### WHAT YOU NEED TO DO
Select and copy every line of the records below that contains the string "Viewport". Case counts, so match only that exact capitalization.

(Dataset items)
========
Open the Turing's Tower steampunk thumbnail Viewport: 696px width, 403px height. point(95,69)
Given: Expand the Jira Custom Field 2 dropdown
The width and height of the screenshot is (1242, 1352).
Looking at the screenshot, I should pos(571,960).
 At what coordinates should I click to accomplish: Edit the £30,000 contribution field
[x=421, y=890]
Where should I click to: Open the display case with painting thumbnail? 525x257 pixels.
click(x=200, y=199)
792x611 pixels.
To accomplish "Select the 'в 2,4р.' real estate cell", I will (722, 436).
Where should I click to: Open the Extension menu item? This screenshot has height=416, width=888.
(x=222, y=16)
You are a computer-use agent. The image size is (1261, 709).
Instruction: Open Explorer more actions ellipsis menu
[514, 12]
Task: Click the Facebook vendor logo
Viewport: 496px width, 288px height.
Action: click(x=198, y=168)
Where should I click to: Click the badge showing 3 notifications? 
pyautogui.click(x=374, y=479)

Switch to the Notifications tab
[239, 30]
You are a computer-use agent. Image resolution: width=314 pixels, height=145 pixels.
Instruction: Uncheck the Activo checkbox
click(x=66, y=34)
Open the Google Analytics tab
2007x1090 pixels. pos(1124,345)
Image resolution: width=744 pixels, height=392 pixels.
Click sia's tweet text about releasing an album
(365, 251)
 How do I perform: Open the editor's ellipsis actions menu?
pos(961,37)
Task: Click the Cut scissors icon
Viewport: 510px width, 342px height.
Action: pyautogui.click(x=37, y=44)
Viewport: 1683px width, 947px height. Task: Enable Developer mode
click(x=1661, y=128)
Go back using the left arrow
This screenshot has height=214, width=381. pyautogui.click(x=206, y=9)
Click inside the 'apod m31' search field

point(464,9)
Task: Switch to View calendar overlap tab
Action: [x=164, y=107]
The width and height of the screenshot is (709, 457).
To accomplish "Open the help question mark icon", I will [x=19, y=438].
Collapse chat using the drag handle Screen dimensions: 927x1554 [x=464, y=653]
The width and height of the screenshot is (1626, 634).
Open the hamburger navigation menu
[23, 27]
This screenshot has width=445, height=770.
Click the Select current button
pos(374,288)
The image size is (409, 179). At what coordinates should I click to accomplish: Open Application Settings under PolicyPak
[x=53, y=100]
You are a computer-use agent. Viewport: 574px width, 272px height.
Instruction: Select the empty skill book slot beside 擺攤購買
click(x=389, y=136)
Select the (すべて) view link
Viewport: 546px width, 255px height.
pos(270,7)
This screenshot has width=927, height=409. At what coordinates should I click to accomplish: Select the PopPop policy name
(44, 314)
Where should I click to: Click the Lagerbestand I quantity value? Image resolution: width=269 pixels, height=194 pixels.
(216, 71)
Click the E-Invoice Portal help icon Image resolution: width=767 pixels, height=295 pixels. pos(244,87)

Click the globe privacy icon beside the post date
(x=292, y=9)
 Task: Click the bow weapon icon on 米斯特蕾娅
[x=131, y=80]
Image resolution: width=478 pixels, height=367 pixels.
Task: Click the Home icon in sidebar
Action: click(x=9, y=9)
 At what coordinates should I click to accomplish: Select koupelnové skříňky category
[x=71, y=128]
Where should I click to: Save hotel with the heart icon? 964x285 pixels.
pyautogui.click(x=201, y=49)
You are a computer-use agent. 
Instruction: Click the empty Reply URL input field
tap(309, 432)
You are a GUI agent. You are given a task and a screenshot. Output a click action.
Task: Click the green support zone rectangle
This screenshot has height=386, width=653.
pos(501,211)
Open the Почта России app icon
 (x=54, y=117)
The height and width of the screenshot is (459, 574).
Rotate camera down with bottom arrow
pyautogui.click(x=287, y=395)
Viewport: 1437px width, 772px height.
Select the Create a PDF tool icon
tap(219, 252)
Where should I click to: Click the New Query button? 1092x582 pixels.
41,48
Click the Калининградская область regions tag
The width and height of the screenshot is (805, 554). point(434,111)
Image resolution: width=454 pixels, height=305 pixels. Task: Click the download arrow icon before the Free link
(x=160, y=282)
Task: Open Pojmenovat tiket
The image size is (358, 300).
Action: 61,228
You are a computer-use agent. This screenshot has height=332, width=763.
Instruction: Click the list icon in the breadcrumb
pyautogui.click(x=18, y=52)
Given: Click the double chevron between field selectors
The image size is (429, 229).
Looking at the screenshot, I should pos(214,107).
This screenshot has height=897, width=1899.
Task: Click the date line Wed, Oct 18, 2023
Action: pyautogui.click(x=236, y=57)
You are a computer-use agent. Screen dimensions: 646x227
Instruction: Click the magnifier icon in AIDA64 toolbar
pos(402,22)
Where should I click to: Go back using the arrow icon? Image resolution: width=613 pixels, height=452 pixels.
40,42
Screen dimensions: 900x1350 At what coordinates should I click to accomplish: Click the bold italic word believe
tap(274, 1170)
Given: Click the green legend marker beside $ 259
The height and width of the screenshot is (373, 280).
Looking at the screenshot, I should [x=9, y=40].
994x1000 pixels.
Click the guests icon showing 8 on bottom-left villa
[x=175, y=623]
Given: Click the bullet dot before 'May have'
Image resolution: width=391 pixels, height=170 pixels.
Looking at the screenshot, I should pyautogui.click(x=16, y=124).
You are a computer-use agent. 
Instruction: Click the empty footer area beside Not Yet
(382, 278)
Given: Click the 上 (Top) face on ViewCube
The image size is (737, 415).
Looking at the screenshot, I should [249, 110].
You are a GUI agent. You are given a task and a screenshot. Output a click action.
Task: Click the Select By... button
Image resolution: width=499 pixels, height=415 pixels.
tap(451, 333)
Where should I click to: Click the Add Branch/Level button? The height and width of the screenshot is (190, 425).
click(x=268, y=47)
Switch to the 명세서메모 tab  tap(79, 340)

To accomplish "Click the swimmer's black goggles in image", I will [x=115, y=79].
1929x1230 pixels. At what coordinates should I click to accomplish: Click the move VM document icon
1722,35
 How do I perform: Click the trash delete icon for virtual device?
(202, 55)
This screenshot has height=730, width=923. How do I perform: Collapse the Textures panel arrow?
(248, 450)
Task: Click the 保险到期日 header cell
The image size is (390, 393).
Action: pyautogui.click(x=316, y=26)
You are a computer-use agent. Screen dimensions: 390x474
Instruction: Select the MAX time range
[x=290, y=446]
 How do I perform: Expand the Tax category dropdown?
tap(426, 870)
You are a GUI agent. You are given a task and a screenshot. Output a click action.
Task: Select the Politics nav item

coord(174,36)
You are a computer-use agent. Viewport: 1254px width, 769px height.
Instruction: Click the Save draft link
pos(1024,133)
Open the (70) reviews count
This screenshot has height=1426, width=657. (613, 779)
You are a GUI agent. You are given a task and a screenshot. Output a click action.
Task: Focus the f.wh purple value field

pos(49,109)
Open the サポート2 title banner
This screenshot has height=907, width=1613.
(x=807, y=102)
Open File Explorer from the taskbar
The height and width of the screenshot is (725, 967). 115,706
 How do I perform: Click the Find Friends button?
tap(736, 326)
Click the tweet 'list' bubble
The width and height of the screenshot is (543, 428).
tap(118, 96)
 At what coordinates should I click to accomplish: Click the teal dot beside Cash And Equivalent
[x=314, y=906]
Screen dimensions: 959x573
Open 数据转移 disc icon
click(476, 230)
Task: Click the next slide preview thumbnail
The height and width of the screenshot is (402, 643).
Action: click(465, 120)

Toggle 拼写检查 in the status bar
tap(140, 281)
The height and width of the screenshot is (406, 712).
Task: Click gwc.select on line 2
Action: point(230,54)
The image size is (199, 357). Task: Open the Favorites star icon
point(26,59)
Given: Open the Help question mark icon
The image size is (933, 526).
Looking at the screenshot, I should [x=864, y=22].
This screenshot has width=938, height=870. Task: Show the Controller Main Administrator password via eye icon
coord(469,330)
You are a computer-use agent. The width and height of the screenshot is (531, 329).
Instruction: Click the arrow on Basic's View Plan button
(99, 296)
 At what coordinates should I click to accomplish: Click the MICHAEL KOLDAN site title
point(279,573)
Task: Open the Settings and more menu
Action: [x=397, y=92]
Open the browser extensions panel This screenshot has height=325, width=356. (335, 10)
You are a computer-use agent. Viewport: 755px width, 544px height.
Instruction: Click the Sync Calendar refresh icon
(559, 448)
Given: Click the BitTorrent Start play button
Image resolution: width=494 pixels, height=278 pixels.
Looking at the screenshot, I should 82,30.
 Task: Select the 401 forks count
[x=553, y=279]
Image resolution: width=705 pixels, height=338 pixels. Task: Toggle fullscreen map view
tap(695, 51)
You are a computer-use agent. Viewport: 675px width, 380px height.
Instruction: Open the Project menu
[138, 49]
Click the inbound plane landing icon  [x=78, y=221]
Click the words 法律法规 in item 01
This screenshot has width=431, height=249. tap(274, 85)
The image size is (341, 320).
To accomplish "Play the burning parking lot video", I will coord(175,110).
========
### COMPLETED TASK
Open the Turing's Tower steampunk thumbnail Viewport: 696px width, 403px height. point(95,69)
Viewport: 496px width, 288px height.
Viewport: 510px width, 342px height.
Viewport: 1683px width, 947px height. Task: Enable Developer mode
You are a computer-use agent. Viewport: 574px width, 272px height.
Viewport: 546px width, 255px height.
Viewport: 1437px width, 772px height.
You are a computer-use agent. Viewport: 1254px width, 769px height.
You are a computer-use agent. Viewport: 755px width, 544px height.
You are a computer-use agent. Viewport: 675px width, 380px height.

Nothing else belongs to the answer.